Work to complete:
Report how many lines in the records below contain the word "Octavia", giving only the number.

Record extracts:
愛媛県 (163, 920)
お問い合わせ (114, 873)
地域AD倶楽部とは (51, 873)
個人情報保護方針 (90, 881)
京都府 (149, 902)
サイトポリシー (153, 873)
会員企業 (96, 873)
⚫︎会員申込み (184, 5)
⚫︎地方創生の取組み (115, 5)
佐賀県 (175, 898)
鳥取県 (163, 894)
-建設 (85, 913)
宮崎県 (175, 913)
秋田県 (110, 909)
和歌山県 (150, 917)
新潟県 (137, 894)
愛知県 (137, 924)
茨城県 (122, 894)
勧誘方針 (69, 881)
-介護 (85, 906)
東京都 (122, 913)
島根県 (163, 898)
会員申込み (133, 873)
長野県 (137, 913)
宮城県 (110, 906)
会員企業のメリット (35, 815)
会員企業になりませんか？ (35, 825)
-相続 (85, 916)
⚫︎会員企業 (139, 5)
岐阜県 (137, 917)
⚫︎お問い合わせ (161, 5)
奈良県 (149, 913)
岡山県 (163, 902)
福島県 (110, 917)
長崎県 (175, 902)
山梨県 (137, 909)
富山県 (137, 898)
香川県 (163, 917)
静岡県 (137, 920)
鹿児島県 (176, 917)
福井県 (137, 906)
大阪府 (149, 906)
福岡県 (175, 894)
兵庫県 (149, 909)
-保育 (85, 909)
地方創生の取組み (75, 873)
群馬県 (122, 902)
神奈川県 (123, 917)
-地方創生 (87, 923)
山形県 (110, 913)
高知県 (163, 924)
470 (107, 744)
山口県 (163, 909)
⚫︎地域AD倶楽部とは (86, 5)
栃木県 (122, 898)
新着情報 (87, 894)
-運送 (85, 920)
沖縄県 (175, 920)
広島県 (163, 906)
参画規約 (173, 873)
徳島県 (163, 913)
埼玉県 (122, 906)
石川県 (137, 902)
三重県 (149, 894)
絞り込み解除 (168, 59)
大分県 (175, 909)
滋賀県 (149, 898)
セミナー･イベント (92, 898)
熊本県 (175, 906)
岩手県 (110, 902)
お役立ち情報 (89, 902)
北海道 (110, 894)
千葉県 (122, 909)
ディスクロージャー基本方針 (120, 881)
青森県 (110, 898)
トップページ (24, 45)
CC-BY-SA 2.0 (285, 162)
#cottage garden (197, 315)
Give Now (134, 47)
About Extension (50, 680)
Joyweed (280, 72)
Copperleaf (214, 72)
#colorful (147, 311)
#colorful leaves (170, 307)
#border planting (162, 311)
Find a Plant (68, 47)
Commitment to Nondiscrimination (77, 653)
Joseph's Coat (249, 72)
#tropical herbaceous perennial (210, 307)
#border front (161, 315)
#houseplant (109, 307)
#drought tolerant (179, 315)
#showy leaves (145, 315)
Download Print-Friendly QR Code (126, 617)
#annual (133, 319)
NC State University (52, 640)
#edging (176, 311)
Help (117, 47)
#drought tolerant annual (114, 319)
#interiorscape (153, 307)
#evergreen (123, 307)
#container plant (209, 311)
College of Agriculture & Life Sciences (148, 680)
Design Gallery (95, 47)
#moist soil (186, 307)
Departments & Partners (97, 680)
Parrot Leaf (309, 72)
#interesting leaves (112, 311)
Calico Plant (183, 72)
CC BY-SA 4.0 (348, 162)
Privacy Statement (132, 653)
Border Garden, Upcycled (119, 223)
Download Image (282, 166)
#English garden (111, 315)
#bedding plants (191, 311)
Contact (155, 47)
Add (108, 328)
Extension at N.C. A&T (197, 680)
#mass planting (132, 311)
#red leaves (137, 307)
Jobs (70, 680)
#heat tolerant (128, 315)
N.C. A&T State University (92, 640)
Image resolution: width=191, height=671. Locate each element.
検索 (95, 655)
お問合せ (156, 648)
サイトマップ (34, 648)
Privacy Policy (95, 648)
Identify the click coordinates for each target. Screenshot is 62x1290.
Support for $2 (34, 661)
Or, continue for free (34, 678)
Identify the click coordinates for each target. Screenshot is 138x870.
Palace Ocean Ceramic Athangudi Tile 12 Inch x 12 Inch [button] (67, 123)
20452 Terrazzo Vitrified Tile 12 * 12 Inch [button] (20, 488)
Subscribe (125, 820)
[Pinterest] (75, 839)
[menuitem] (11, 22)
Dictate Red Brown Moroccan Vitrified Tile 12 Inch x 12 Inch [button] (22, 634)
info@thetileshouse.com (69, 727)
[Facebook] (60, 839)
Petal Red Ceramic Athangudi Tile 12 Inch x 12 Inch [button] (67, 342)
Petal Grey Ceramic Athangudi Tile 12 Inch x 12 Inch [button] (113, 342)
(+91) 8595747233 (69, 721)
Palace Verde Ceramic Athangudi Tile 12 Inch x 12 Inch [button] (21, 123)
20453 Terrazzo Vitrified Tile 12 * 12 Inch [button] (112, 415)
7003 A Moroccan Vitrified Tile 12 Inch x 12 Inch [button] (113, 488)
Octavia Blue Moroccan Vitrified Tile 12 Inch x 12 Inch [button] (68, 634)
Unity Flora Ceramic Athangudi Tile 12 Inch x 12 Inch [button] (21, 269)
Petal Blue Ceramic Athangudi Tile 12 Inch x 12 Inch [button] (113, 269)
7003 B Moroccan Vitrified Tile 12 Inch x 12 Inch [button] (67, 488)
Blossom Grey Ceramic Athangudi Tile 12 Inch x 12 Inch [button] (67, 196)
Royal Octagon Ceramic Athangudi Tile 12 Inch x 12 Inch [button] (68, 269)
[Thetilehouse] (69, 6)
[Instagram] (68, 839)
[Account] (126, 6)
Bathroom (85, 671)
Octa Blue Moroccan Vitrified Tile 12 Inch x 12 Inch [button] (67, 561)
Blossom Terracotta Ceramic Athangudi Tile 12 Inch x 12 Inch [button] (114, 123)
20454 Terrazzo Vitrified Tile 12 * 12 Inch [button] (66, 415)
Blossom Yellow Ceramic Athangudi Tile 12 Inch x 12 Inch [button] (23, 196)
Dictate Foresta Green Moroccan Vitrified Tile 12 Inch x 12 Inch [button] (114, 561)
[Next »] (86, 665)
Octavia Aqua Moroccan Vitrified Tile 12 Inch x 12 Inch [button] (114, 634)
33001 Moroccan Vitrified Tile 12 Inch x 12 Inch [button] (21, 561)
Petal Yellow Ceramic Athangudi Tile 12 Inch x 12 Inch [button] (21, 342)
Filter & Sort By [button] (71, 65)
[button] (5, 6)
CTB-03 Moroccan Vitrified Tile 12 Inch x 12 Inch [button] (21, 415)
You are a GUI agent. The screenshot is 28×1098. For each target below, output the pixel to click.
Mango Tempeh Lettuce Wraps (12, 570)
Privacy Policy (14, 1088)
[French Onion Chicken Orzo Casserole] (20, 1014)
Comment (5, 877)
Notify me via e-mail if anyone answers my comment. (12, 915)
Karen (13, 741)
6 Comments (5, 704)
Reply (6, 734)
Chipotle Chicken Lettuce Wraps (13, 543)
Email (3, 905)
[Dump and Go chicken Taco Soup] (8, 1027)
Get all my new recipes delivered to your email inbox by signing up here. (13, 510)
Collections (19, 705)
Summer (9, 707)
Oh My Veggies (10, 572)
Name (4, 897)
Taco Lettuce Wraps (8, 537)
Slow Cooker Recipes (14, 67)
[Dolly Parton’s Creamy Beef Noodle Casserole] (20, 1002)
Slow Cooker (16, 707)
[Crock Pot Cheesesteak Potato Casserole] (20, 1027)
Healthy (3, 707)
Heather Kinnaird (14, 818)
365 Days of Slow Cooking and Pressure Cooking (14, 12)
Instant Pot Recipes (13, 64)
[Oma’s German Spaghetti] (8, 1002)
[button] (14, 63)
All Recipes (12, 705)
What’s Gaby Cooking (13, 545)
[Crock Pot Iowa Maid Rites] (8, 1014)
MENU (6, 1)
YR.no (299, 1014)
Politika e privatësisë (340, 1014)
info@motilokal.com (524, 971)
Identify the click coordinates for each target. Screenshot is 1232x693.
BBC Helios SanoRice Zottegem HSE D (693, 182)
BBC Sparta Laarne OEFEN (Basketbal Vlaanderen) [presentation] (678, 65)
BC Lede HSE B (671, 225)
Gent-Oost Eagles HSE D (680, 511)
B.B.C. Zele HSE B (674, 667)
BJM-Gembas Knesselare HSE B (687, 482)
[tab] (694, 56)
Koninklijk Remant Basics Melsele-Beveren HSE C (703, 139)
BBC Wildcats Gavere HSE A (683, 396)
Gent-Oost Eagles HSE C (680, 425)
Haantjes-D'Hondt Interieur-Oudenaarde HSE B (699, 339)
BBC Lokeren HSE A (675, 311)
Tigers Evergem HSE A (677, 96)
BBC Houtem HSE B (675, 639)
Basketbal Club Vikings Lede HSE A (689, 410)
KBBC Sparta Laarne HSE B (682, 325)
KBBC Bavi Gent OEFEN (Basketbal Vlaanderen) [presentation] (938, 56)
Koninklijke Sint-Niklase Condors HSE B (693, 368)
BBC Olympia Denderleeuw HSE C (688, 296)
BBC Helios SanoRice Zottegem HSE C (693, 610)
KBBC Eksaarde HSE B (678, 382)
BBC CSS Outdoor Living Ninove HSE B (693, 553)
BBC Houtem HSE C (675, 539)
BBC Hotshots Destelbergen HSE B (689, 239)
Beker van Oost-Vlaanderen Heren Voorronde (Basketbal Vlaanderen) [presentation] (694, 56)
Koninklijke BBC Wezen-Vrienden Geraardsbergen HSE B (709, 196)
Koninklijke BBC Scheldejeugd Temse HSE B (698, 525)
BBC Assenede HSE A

Solution for this problem:
2